И никак не удавалось вспомнить, что же они, все-таки, несли.
Какое-то время ему казалось, что вспомни он, и уйдет навсегда чувство вины, хотя в чем, собственно, он виноват – дернул ведь Петр, и почему же тогда так тягостно на душе – будто к тебе обратились, а ты, поперхнувшись, забыл свое воинское звание или посадил кляксу в несуществующую теперь школьную тетрадь.
«Где я?» – спросил он себя и усмехнулся.
Да там же, где и всегда: на подводной лодке, в каюте, кто-то забыл потушить прикроватный светильник – вот и светло здесь, а сейчас ты пойдешь на вахту, в маленькую каморку, где сменишь Петра и, скрючившись, просидишь четыре часа.
* * *
Но когда он появился в каморке, что на их языке называлась «боевой пост», им немедленно овладела кое-какая робость – он не знал, должен ли он улыбнуться, бодро сказать что-либо или же, напротив, не попадая взглядом в глаза Петра, сухо поинтересоваться «о режиме работы установки».
Он исподтишка начал наблюдать за Петром, не показывая особой радости по поводу того, что он его видит, и в то же время без лишней строгости, которая при хрупкости человеческих отношений, месяцами складывающихся в этой тесной конуре, могла бы навредить им.
При этом состояние его души, передаваемое взглядом, можно было бы сравнить с неким танцем, (смешно, но он подумал об этом), когда партнер почти незаметно подбирается, приближается, и в то же время где-то внутри этого сближения уже есть все для отстранения во имя соблюдения приличествующей дистанции.
И слова же, которыми он через некоторое время заговорил, были односложны и казались ему камешками, которые бросает через ограду нашкодивший мальчишка, готовый немедленно ретироваться.
Все, что отвечал Петр, им мягко, но в то же время тщательно взвешивалось или даже ощупывалось, ну совсем как это делает хозяйка с кочанами капусты, пробуя пальцем те места, где по ее мнению скрывается порча.
Всевозможные оттенки, интонации, на самом деле существующие в речи Петра или только воображаемые, также не были оставлены им без внимания.
«Почему он так сказал? Зачем это? А почему улыбка появилась в конце фразы? А отчего уголки его рта опушены, так значит…»
Иногда же ему представлялось со всей очевидностью, что все с ним произошедшее было лишь сном, но какая-то неясная деталь, оставившая в памяти неприятный след, похожий на выемку от перевернутого камешка на почве, мешала ему до конца в это уверовать и заставляла его говорить с Петром вновь и вновь.
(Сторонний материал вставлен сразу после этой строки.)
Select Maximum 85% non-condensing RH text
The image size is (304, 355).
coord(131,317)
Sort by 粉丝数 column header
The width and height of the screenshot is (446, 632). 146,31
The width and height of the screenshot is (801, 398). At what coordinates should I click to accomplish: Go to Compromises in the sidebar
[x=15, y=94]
А Петр, бедняга, обрадовался этому общению – между ними давно уже не происходило ничего подобного – и заговорил так горячо и страстно, что он поверил, наконец, в то, что все это – не более чем сон, и уже попытался каким-либо образом притушить, приглушить эту им самим вызванную вспышку нежности, грозящую высокой температурой.
Свои отношения с Петром он давно уже перевел из горячечного состояния ненасыщаемой детской дружбы в пласт спокойного, а временами и холодного любопытства, и ему неприятно было наблюдать на лице Петра все признаки буйной радости того возрожденного чувства – дружбы ли, любви, все едино.
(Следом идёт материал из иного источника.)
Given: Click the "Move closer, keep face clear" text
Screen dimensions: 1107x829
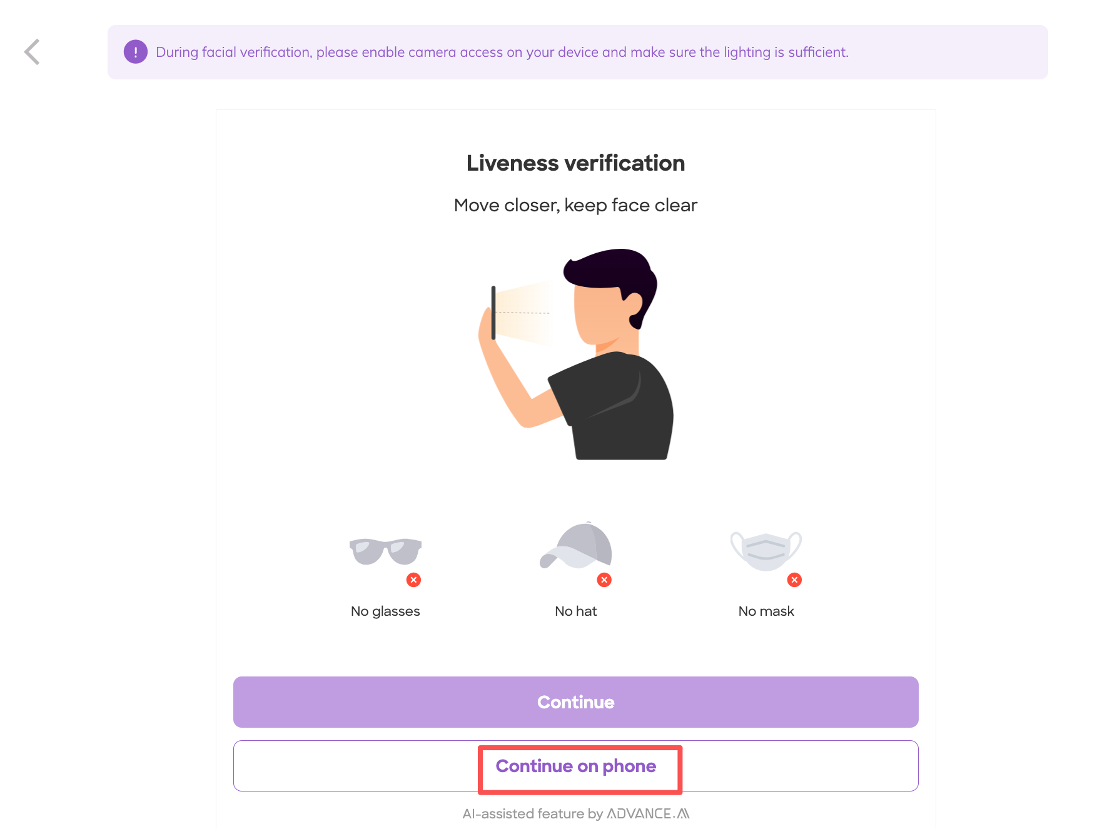Looking at the screenshot, I should pos(575,205).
И он, вглядываясь, невольно подмечал, как в чуть асимметричном лице Петра, словно поделенном пополам неровной вертикалью, проведенной через горбинку носа, будто бы смещались части одна относительно другой: он заметил как левая щека Петра едва опускалась вниз, отчего нижнее веко чуть-чуть приоткрывало узенькую белую кромку белка.
Ощущение неприязни возникло оттого, что он не может, да и не хочет отвечать на невольно возрождающееся чувство.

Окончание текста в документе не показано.